The present study, of course, does not address whether antidepressant medications are efficacious in the subgroups of depressed patients that are usually excluded from efficacy trials. Rather, we have only attempted to determine how large a group this is and consequently how frequently clinicians must consider this limitation in treating their patients. Our results suggest that this consideration may be relevant in the overwhelming majority of cases.
One potential limitation of our results is that our analyses assumed that all depressed patients were given antidepressant medications. If, in fact, many were not, then our results would not apply to antidepressant trials. To address this limitation, we reviewed the records of a subset of 147 patients with major depressive disorder for whom prescription information was available. We found that more than 93% (N=137) of the depressed patients were treated with antidepressants at the time of the initial evaluation and another 3.4% (N=5) were given antidepressants within 2 months of the initial evaluation.
It should also be noted that preliminary evidence exists that suggests antidepressant medications may in fact be efficacious for some subgroups of depressed patients who are typically excluded from efficacy trials. For example, drug-placebo differences have been found in studies involving subjects with comorbid anxiety
(18–
20), comorbid medical illnesses
(21), mild depression
(15,
22–24), and chronic depression
(25,
26). Unfortunately, the number of studies evaluating these less “pure” groups of depressed individuals pales in comparison with the plethora of studies that have been performed with traditional subjects.

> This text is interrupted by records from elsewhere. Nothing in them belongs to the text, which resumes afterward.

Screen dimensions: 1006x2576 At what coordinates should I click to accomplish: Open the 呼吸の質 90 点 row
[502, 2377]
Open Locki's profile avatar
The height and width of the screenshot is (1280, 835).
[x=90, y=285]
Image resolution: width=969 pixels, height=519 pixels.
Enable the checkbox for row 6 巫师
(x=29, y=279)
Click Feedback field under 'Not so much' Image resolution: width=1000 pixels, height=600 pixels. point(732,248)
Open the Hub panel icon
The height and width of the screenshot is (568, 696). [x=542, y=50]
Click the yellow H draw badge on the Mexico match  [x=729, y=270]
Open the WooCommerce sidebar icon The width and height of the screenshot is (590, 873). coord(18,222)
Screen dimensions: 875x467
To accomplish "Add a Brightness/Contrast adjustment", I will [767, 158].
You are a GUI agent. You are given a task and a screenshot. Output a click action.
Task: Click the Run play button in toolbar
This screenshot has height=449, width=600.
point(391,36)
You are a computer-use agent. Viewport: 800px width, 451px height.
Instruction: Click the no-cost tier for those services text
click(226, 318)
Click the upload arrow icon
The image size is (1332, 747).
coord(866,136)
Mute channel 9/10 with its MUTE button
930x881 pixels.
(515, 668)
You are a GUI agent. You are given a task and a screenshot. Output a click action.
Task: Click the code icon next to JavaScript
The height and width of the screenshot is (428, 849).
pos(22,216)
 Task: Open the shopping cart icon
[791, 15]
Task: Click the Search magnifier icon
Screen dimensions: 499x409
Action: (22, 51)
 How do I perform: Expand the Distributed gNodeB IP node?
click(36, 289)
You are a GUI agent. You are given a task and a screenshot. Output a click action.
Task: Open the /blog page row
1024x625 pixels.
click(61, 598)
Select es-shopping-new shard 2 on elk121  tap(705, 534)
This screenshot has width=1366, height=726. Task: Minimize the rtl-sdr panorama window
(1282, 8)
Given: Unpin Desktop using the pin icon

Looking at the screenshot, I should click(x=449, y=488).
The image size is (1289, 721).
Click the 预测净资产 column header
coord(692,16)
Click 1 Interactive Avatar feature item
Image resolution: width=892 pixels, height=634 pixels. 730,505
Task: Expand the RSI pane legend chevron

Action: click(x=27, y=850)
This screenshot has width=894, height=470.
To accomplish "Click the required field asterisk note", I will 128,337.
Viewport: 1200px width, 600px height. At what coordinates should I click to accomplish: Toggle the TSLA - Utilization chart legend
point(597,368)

For now clinicians need to continue to extrapolate from a literature that has focused almost exclusively on a small subset of patients with “pure” depression. It would be impossible, of course, to establish the efficacy of antidepressant medications in every conceivable subgroup of depressed patients. Therefore, some amount of extrapolation will always be necessary. Nevertheless, the present study should serve as a reminder to practicing clinicians of how little we still know regarding the efficacy of antidepressant medications in large groups of depressed patients. It also highlights how far we still have to go in our efforts to bridge the gap between efficacy research, which evaluates treatment under rigorously controlled conditions, and effectiveness research, which evaluates treatment in the “real world.”